Tedavi için Amerika’ya giden hastalara uçak yolculuklarında refakat eden genç bir doktor... Müzik ve tarih bilgisini artırmak için özel öğretmen tutan bir işadamı... Kuş uçmaz kervan geçmez bir kasabadaki devlet tiyatrosunda yıllarca çalışmış, devrin değişmesiyle işsiz kalmış oyuncular... Kaderin Rusya’nın uçsuz bucaksız taşrasına, kimi zaman da Rusya’nın dışına savurduğu kişiler: Taşra siyasetçileri ve türedi zenginler, öğretmenler ve din adamları, Orta Asya ülkelerinden gelmiş işçiler, günümüz Rusyası’nı terk etmekle etmemek arasında kalmış aydınlar, hepsinden önce de her gün türlü türlü hikâyeye tanık olan hekimler...
Uzun yıllar Moskova’ya yüz elli kilometre mesafedeki Tarusa şehrinde hekim olarak çalışmış olan Maksim Osipov, Sovyetler Birliği’nin dağılmasından sonraki dönemin Rus hayatına dair acı tatlı öyküler anlatıyor.
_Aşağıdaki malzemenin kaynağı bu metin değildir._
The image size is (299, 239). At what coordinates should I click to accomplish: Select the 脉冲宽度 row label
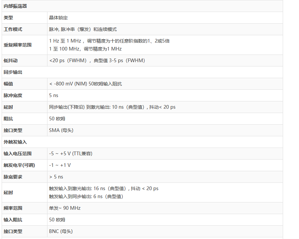click(x=13, y=95)
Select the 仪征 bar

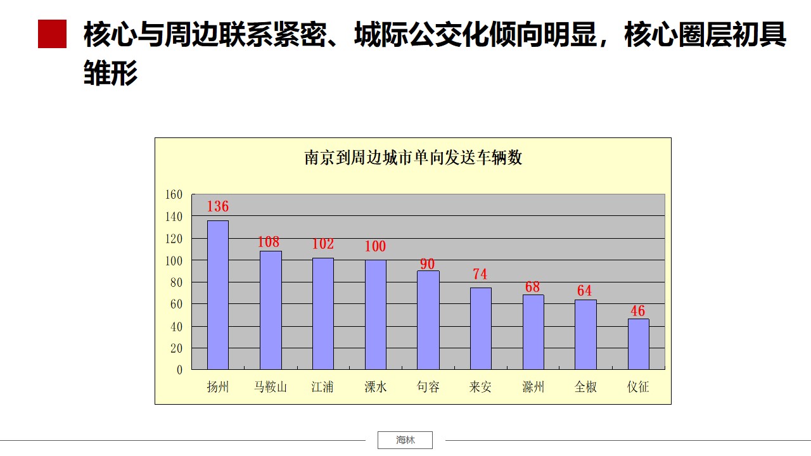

Bir başka hekim-yazarın, Anton Çehov’un izinden giden ve Rus edebiyatının günümüzdeki önemli temsilcilerinden biri sayılan Osipov ilk kez Türkçede.
“Osipov’un hikâyeleri, insanlığı –muhteşem, iğrenç, korkunç insanlığı– sevmenin ne kadar zor olduğunu ama insan kalmak için tam da bunu yapmak, insanı sevmek gerektiğini düşündürüyor okuyana. (...) Böyle düşünceler uyandırabilmek yalnızca büyük edebiyatın yapabileceği bir şeydir.”
Svetlana Aleksiyeviç
“Kitap boyunca okurlar durmadan Çehov’u hatırlayacak... Normal insanların sürdüğü yaşamların yakından incelendiği ve okuyanda çarpıcı etkilere yol açan ince, dürüst ve yalın bir hikâye anlatıcılığı bu.”